Wednesday 13 February 2013

The Big Pi

I put the Big Pi into a case. I was a bit too optimistic about how many drives I could cram into that case; I could *just* about get twelve in, but it would be *extremely* crowded in there, and difficult to sort out any problems (and the overcrowding would actually cause problems). So I decided to use only nine drives. That also means that I don't need a second Ubec for power.

Mounting drives takes 20 seconds per volume (two volumes per drive), which is a lot, but I can live with it; it means that starting up the whole thing from cold takes a bit less than eight minutes. But since this is meant to be a data server, it shouldn't need starting up from cold except very rarely.

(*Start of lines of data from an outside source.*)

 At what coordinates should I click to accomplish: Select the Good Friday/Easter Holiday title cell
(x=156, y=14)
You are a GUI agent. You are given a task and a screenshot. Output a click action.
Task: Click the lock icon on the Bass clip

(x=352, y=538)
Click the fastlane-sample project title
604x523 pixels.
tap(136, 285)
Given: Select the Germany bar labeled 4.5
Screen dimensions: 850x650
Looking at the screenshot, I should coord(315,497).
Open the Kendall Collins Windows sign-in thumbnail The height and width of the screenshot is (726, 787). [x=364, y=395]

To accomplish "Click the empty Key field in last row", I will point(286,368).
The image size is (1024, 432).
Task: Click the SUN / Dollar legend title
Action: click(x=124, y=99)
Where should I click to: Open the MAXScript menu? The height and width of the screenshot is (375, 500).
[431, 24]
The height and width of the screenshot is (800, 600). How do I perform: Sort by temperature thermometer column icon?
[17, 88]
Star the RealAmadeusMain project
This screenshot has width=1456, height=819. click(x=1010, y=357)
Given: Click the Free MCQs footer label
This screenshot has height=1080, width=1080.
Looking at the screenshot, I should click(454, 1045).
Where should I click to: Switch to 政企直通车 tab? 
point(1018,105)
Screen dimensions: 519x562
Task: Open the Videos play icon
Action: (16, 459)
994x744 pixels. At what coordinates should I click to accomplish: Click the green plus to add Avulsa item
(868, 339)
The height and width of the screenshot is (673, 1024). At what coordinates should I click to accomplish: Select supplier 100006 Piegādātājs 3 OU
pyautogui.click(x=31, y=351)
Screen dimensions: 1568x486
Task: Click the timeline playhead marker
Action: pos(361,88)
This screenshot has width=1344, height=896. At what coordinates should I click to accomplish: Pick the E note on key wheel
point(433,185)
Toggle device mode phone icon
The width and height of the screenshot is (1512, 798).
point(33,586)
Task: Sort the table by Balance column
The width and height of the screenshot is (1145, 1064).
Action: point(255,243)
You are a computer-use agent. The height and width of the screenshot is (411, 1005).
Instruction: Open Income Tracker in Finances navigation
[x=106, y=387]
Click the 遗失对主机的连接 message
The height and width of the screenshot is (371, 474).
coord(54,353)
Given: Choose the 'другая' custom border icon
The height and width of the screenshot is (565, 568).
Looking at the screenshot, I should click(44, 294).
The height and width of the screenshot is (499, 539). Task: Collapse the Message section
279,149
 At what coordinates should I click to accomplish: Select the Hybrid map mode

I was able to use a power supply that couldn't power a normal PC (in my experience, power supplies become weak when they get elderly - I know how they feel). That's because the weakness of the PSU is masked by A) the fact that it only needs to supply 72 watts (it's rated at 300) and B) the Ubec will output a steady 5.3 volts no matter what the input voltage is.

Here's what it looks like

Bottom left you can see the Qtec PC power supply; next to it is the Ubec, showing that its output is 5.4 volts. The Pi is next to that. Just above the Pi is the 10-way hub, and the profusion of white cables sprouting from that lead to the 9 USB-to-Sata things, and a red or blue cable from each of those go to the hard drives, which are at the top of the picture. Each of the hard drives has a label giving its serial number, so that when one fails, I don't have to take them all out to find the failed unit. There's a fan right at the back of the case (the bottom of the picture), another one in the power supply, and two more blowing over the hard drives.

The box is a standard tower case, made of very thin metal, which gives the advantage that the whole thing is light enough that I can pick it up without worrying about doing my back in.